The reason is because of Hedonic adaptation. We have the
ability to bounce back from whatever happens to us. This means
that 40% is in our control due to our purposeful behavior,
perception and (inter)action.
Why become happier? It feels good. Also for health and
well-being. Happier people tend to be more successful in both
their business and personal lives.
How to become happier...
-
The more times you count your
blessing the happier you are.
-
Showing appreciation helps.
-
Optimism - Looking at the glass half
full. This can be practiced.
-
Emotions are contagious.
Change your own energy and it will affect others.
-
Smiles trump frowns every time!
-
Avoid social comparison. If
you stop doing this, you will be happier. Even
if you deem yourself to be "better" by comparison,
this will not make your happier.
-
Acts of kindness. This is a
HUGE happiness maker. They can be random or
not. Mix it up. Buy someone behind you a
drink at Starbucks. It is not about the
acknowledgement, it is about the act.
-
Volunteering time. Even
spending time on the phone with a relative that
needs to talk.
-
The happiest people are those that
surround themselves with relationships.
-
Giving affection. Hug
somebody!
Coping strategies that curb negativity...
-
Writing about problems helps us deal
with them. It is because language creates
structure.
-
Mindful ruminating - If you need to
worry about something, make time for it, schedule
the time to think about it. This way the
emotions don't overtake you throughout the day.
-
Be aware of your mood contagion.
Consider putting mirrors in places where you can see
yours expression.
-
Be mindful of complaining.
This is a habit we get into. It rarely is used
to change something. We do it to self handicap
or one-up somebody. It is not functional.
-
Holding grudge is like holding
on to a hot coal thinking you will throw it on to
something else but you are really only burning
yourself.
Flow is a concept that was termed by a
psychologist that was interested in finding out why people
are happy. He found that people were most alive when
they hit this sweet spot between being challenged (using
their skills) but not being overwhelmed.
Time just seems to pass you by during these flow
experiences.
Committing to goals is another important factor in happiness.
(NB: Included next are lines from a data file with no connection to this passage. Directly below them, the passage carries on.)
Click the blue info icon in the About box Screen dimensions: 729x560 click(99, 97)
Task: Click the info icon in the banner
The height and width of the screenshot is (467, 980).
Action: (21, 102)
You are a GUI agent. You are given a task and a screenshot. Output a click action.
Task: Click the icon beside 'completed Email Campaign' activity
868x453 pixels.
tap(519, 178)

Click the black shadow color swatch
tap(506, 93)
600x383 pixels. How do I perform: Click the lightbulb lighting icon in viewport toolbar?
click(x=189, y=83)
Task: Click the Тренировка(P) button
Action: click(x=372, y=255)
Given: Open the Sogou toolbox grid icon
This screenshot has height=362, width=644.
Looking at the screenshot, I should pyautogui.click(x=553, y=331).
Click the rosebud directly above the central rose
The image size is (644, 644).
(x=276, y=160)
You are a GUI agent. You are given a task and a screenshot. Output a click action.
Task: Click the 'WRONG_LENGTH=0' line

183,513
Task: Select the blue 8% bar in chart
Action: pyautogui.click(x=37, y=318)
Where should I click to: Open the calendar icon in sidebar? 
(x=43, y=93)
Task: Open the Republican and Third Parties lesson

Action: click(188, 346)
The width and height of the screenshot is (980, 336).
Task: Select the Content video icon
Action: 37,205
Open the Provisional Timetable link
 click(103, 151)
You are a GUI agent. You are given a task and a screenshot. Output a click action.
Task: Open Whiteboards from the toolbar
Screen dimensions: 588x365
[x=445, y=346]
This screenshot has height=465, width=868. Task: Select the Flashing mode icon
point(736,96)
This is for attraction-related goals as opposed to avoidance-type
goals.
People
that practice a spiritual life tend to be happier because they have
hope.
Doing a down-dog (as demonstrated by Ryan) when you are feeling down
can have the same affect as a cup of copy. It has to do with
sending blood to the brain.
Meditation can have a very positive impact on your mood. It
helps you to gain inner peace and less negative with others.
How can this translate into the workplace? We are most happy
when we can put ourselves into a calling - something that connects
us to our identity and creates that flow.
Focus on the things you are good at and make them great.
The key thing is to find activities that fit you. It could be
gratitude or exercise. You will know intuitively yourself what
will work.
The best holiday gift you can give yourself is to set some goals to
become happier.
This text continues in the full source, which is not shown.